Please repeat each line from the one holding "This screenshot has height=460, width=739." through the final line of the data, exactly as it stands, with no pictures.

===== Extracted entries =====

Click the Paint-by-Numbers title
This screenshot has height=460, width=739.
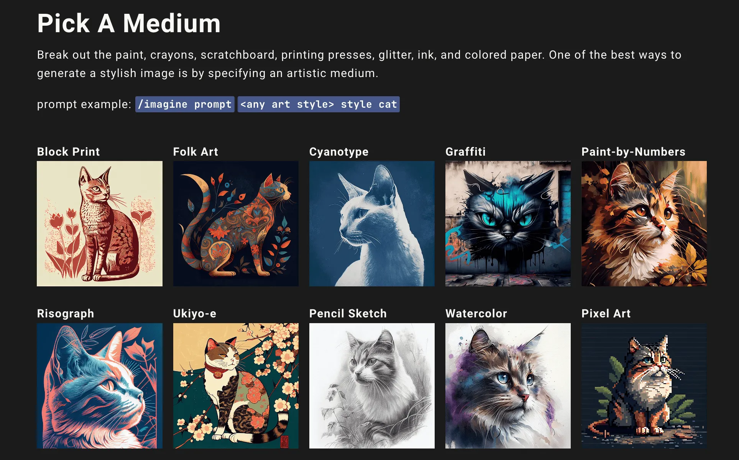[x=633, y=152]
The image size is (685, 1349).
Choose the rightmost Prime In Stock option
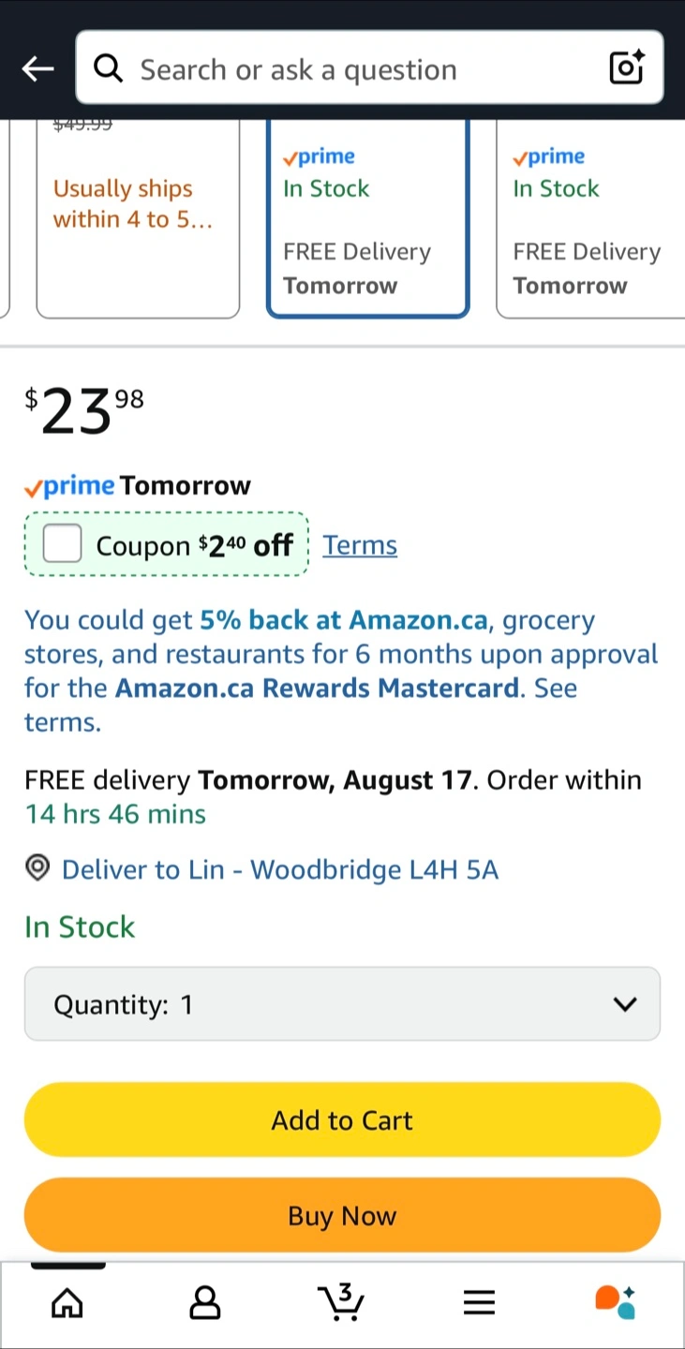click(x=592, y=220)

=====

Solution to the exercise:
This screenshot has height=460, width=739.
[x=633, y=152]
The image size is (685, 1349).
Choose the rightmost Prime In Stock option
click(x=592, y=220)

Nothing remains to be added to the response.